Lady Annabelle jeta un regard intéressé à Marion. « J’aime les gens avides. Il m’est particulièrement facile de m’entendre avec ceux qui disent clairement ce qu’ils veulent. »
Il semblerait qu’elle l’ait jugé digne de se joindre à elle. Marion s’attendait à ce qu’elle le considère comme jetable, c’était donc un coup de chance inattendu qu’elle se soit prise d’affection pour lui.
« Je me suis renseigné sur vos antécédents », lui déclara-t-elle. « C’est assez impressionnant. Randy pourrait apprendre une ou deux choses de vous. Il pourrait prendre les choses un peu plus au sérieux. Je n’arrive pas à croire qu’il ait vraiment attendu d’avoir presque deux cents ans pour terminer sa formation. J’aurais aimé qu’il s’en occupe plus tôt. »
« Si c’était le cas, il ne m’aurait pas rencontré. Les choses ont fini par s’arranger, vous ne trouvez pas ? »
« Eh bien, je n’aurais pas eu à travailler aussi dur s’il était un peu plus capable… En tout cas, je pense que c’est assez de bavardages. » Le regard d’Annabelle changea. « Je veux réduire l’autorité de Liam. Avez-vous des idées sur la façon d’y parvenir ? » demanda-t-elle à Marion.
Marion sourit et dévoila son plan. « Impliquons-le dans la guerre contre l’autocratie. »

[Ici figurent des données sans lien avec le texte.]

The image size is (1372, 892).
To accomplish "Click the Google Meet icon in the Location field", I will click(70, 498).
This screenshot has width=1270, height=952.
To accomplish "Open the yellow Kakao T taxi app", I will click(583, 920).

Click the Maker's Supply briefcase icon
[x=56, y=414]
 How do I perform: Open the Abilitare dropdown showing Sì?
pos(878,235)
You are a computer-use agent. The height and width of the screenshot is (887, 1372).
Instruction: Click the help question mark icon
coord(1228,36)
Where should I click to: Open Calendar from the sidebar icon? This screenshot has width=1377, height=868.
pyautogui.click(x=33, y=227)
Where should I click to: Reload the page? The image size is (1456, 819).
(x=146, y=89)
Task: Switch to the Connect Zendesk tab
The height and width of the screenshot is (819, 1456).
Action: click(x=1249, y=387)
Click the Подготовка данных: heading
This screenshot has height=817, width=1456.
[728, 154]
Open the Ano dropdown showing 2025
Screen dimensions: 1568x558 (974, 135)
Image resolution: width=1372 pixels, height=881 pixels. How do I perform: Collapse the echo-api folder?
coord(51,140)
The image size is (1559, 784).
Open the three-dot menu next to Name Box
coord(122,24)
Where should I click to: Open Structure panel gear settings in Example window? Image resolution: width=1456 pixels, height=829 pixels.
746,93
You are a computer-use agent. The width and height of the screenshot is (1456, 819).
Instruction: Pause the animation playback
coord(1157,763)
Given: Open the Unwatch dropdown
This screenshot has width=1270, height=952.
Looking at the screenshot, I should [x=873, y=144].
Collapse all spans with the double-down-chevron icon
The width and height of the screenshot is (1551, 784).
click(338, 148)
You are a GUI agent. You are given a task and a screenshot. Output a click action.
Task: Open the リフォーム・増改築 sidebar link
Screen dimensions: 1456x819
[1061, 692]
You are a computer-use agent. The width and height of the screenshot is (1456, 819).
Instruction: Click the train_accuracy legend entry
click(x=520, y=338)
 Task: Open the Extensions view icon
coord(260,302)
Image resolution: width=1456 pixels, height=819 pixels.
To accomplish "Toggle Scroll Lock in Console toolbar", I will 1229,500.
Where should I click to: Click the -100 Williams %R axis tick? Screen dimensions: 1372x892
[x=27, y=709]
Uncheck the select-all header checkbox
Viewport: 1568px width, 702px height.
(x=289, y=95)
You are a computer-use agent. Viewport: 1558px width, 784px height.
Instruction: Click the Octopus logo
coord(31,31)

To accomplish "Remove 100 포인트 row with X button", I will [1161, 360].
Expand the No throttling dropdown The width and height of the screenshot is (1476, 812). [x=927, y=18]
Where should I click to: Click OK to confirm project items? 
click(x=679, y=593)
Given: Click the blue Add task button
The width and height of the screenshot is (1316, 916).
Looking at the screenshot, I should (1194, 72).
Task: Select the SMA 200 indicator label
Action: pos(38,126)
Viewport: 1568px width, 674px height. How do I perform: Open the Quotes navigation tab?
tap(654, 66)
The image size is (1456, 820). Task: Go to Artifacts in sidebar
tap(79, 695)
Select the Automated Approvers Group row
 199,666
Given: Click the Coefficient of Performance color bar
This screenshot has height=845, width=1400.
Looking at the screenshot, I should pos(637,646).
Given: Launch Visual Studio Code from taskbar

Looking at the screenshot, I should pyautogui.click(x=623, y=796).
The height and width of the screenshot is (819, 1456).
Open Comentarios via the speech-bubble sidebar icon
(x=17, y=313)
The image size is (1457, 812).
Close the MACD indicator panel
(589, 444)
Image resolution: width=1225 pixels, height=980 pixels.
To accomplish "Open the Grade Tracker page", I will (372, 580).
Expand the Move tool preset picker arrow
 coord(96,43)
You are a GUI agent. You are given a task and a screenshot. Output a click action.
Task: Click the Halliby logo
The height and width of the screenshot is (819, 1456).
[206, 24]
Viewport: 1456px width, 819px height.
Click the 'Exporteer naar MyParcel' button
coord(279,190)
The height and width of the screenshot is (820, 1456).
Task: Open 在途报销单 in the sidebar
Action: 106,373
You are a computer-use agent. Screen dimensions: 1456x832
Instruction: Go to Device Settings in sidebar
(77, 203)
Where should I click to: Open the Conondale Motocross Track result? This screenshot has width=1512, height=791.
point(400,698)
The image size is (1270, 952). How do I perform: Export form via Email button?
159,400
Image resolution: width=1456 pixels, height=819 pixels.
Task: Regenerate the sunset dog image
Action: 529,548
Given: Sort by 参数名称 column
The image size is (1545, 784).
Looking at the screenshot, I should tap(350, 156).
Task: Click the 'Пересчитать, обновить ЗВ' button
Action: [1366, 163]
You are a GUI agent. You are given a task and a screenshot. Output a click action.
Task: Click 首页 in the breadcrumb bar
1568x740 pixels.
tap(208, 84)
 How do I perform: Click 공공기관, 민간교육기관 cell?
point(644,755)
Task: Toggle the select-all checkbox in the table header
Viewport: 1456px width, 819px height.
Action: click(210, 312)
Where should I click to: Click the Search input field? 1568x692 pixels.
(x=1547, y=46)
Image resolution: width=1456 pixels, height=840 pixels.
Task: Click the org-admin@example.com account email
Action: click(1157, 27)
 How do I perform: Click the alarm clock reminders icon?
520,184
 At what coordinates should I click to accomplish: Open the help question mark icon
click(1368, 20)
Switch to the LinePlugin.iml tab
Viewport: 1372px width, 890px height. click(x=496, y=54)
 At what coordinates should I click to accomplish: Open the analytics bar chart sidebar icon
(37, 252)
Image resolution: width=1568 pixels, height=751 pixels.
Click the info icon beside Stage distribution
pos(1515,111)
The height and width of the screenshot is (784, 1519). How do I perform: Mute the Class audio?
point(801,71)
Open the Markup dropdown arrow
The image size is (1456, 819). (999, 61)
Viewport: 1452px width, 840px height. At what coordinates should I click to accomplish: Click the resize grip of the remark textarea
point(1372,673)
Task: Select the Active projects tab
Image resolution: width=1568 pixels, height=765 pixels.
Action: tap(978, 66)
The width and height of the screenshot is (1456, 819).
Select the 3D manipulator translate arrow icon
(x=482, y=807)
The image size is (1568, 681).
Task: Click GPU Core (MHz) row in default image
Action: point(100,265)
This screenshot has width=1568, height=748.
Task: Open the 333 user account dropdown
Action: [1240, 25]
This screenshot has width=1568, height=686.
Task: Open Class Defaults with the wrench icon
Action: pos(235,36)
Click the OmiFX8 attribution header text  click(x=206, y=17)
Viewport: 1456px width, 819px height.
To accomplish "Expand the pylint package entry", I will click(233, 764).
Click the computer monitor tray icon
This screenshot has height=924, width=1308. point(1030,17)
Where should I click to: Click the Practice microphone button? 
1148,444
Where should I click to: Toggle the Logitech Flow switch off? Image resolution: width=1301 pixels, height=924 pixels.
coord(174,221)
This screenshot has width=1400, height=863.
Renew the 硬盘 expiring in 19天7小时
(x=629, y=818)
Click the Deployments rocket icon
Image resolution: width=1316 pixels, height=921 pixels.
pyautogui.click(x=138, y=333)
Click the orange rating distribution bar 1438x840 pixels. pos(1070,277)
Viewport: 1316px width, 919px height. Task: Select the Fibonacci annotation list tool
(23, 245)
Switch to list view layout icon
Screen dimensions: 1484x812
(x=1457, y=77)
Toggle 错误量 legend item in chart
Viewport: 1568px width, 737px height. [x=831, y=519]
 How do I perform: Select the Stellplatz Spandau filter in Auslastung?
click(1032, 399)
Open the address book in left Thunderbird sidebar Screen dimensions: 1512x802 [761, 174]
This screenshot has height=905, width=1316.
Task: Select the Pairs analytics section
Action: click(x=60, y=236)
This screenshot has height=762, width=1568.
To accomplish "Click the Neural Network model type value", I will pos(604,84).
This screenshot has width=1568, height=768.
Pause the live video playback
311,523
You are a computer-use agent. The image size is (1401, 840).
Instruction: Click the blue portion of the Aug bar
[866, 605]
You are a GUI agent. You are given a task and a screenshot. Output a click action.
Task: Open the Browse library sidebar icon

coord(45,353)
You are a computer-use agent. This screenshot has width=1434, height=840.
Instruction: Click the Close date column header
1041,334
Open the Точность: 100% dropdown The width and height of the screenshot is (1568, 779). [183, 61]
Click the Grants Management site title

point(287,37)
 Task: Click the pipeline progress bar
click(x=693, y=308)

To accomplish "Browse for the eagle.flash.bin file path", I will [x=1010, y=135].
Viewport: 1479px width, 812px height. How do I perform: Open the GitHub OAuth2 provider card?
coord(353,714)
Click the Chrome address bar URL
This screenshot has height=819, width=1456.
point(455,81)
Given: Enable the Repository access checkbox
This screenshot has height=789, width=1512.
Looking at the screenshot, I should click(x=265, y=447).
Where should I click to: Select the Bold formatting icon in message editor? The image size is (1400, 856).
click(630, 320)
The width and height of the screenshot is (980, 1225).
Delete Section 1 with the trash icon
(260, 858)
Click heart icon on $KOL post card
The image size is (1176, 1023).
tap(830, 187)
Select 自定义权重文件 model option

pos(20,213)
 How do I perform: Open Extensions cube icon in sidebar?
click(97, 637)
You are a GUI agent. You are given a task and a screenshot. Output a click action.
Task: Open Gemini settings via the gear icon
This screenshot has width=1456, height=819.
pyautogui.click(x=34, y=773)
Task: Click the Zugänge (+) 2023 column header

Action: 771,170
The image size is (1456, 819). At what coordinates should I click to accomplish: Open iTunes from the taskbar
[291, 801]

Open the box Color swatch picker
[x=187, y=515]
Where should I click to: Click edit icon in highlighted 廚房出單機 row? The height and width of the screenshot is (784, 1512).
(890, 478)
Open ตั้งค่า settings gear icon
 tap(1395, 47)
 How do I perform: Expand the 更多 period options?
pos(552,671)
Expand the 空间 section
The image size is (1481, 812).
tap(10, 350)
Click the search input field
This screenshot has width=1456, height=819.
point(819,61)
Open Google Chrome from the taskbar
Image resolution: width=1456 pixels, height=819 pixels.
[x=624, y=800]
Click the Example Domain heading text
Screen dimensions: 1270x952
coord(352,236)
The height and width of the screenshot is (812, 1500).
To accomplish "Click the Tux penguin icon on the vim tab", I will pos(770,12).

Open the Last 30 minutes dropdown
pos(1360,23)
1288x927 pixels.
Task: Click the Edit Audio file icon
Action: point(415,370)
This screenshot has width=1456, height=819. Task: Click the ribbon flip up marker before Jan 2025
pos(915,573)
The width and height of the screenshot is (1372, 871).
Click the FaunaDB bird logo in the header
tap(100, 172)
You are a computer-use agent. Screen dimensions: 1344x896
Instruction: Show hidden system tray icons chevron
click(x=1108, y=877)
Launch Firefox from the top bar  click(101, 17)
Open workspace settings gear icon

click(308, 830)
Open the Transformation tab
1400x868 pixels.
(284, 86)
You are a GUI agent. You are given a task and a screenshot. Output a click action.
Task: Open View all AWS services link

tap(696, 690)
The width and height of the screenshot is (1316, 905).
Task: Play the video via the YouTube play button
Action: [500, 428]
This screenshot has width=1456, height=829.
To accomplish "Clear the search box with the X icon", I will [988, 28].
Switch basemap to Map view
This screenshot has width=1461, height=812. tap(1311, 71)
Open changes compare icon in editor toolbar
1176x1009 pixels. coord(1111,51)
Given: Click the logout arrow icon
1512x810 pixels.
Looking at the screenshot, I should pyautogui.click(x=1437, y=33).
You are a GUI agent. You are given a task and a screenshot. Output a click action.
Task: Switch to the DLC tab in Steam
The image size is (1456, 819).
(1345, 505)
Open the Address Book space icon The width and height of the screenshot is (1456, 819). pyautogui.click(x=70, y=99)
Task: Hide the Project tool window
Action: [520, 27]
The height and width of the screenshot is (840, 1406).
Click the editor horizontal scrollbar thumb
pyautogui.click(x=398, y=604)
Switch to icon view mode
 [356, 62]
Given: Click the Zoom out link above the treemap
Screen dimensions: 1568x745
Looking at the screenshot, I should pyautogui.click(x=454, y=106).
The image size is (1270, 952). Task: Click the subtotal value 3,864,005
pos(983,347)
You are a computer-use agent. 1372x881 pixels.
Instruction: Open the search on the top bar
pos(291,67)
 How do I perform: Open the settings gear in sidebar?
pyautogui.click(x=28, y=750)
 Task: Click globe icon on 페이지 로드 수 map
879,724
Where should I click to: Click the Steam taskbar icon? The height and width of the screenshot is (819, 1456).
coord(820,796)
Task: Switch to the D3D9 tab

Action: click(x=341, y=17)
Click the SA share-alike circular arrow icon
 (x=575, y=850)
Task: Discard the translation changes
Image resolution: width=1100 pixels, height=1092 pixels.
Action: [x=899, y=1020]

Cette suggestion avait déçu Annabelle. « Je vois, donc vous voulez juste utiliser la maison Banfield pour sauver votre propre territoire. Eh bien, il serait difficile de l’impliquer dans la guerre. La faction de Calvin est sur ses gardes à son sujet. »
La maison Banfield avait porté un coup terrible à la faction de Calvin lors de la récente guerre avec le Royaume-Uni, remportant par la même occasion une victoire pour sa propre faction. La faction de Calvin se souvenait encore de la peur qu’il leur avait inspirée à l’époque, et c’est pourquoi la maison Banfield ne participait pas encore à la guerre, malgré sa fiabilité au combat.
Marion était pourtant bien conscient de tout cela.
« Je sais un peu ce qui se passe à la frontière avec l’Autocratie, puisque c’est là que se trouve le territoire de ma famille. »
Annabelle ferma la bouche et lui fit signe de continuer, bien que son expression indiquait qu’elle n’en attendait pas grand-chose.
Marion expliqua ce qui se passait dans cette région. « Il y a une planète de baron un peu à l’écart de la frontière qui est parfaitement située pour apporter un soutien logistique à l’armée, mais cette planète a un petit problème, voyez-vous. » Marion lui montra un document sur sa tablette, et Annabelle fronça les sourcils.
« Je comprends pourquoi ils ne peuvent pas compter sur l’aide de cette planète », dit-elle avec aigreur.
La planète en question était parfaitement située pour apporter un soutien à l’armée impériale, et ils avaient d’ailleurs demandé de l’aide auprès d’eux, mais le baron avait rejeté leur demande. Marion avait imaginé le visage de l’homme et avait senti le dégoût monter en lui.
« Le baron a une mauvaise réputation dans cette région pour ses goûts plutôt vulgaires. Que diriez-vous de vous débarrasser de lui parce qu’il n’a pas fait sa part pour l’Empire ? »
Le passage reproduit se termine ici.